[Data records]

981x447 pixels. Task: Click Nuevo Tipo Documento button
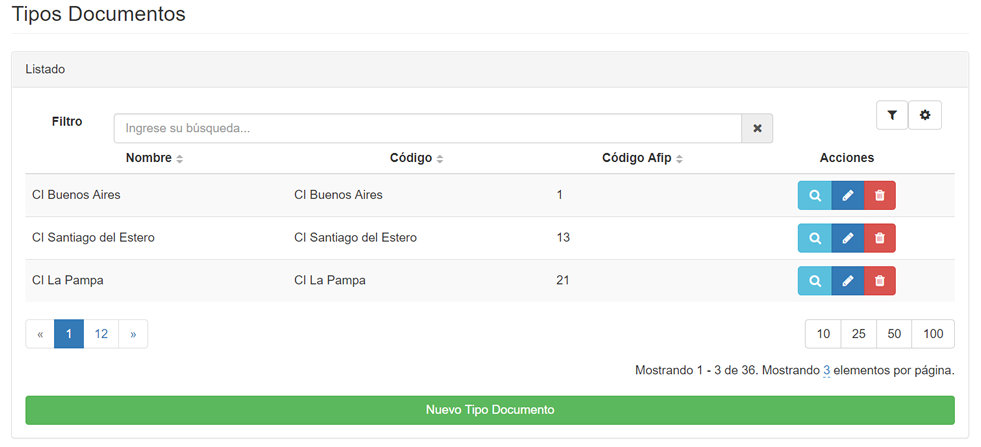coord(490,410)
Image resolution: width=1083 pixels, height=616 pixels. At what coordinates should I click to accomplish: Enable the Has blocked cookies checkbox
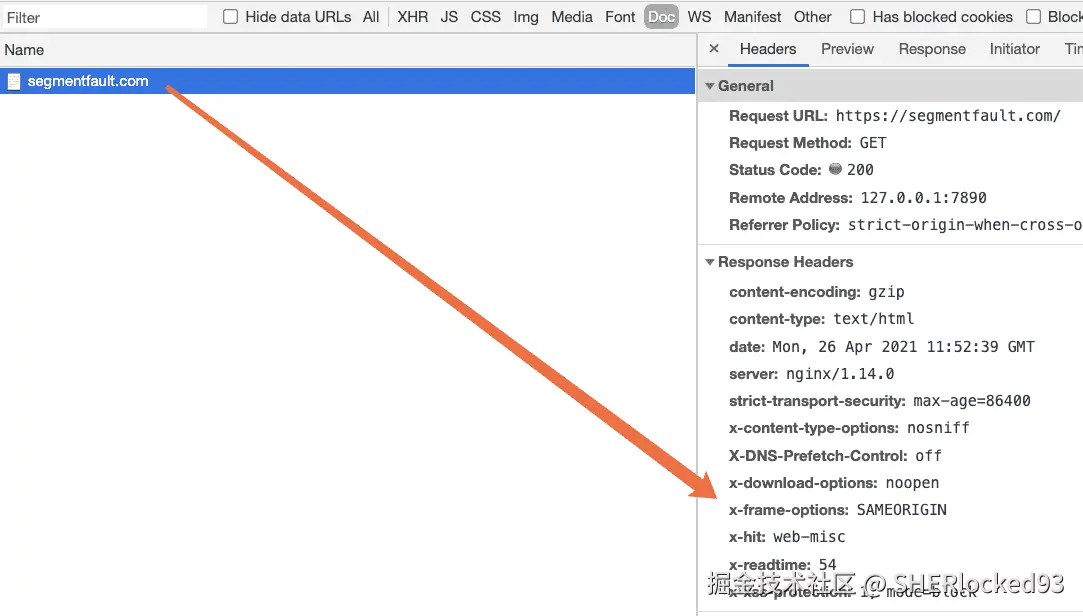857,17
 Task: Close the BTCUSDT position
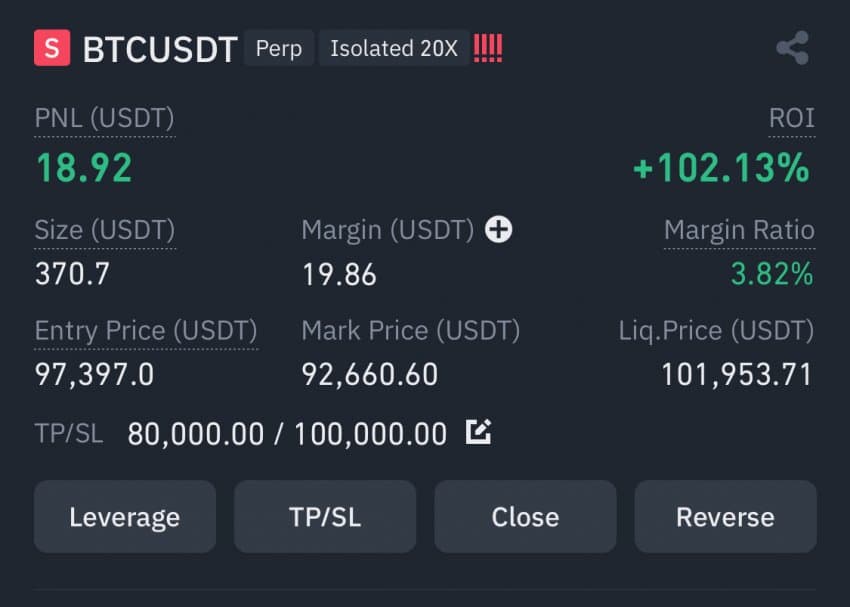pyautogui.click(x=525, y=516)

**WHAT THE TASK ASKS:** Retype the records above exactly, and keep any picture out of what you write.

**EXERCISE RESULT:**
981x447 pixels. Task: Click Nuevo Tipo Documento button
coord(490,410)
Image resolution: width=1083 pixels, height=616 pixels. At what coordinates should I click to accomplish: Enable the Has blocked cookies checkbox
857,17
 Task: Close the BTCUSDT position
pyautogui.click(x=525, y=516)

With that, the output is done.